Schon seit Jahrzehnten führt das zu Konzentrationsprozessen. In diesem Monat berichtet das medienpolitische Magazin „M“ der Gewerkschaft ver.di, wie eine gigantische „Verschmelzung“ von Gruner+Jahr und RTL stattfinden soll. Es solle so möglich werden, „dass die jüngst gebündelte News-Redaktion in Köln mit 700 Journalisten zu einem zentralen Inhalte-Hub aufbläht, der die Print,- Online- und TV-Marken beider Häuser aus einer Hand bedient“. Man kann die bunte Medieneinfalt erahnen, die das hervorbringt. Es bildeten sich Journalistenpools oder Recherchenetzwerke wie „correctiv“, auf die alle Journalisten zurückgreifen. Kaum eine Zeitung verfügt noch über die Möglichkeit, vernünftig zu recherchieren. Deswegen ähneln sich die Überschriften und Texte in den Zeitungen. Man schreibt voneinander ab, wo und wann welcher Sack Reis in der Welt umgefallen ist. Grundsätzliche gesellschaftliche, übergreifende Themen oder Randthemen, über die man debattieren müsste, kommen so gut wie nicht mehr vor. Die lokale Berichterstattung wird immer dürftiger. Der Niedergang ist eine demokratische Herausforderung und deshalb muss der Journalismus gerettet und wie jede Arbeit bezahlt werden – print oder digital. 

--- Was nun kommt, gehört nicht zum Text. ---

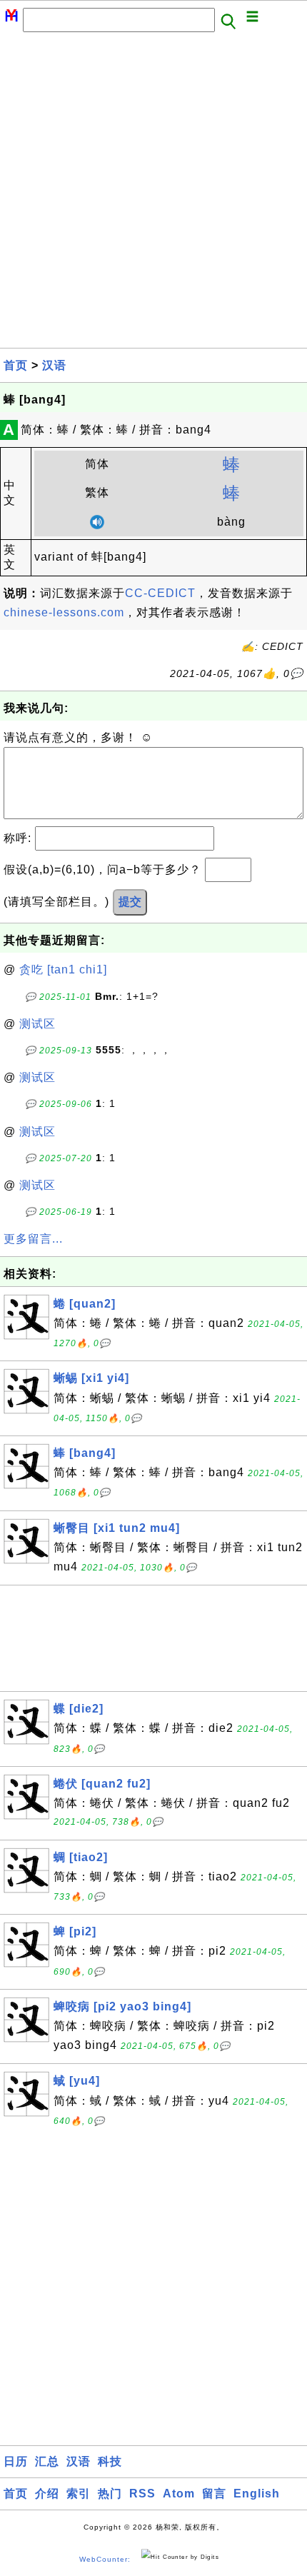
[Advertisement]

Feindliche Übernahme der DDR-Medien

Die Probleme liegen lange zurück, und wir müssen wieder hinkommen zu journalistischer Tiefe und Unterscheidbarkeit. Die Chance wäre schon vor 30 Jahren gegeben gewesen, hätte die sogenannte „Wiedervereinigung“ nicht auch zum Tod der meisten, vor allem lokal angebundenen ostdeutschen Zeitungen geführt. Die Chance wurde vertan. Damals waren viele ostdeutsche Journalisten in Aufbruchstimmung und in einem Selbstermächtigungsprozess, neues zu wagen. Und sie taten das auch. Doch die Medienrevolution war bald zu Ende. Auf die dramatische Entwicklung machte vor Kurzem die Otto-Brenner-Stiftung mit ihrer Studie „30 Jahre staatliche Einheit – 30 Jahre mediale Spaltung“ aufmerksam.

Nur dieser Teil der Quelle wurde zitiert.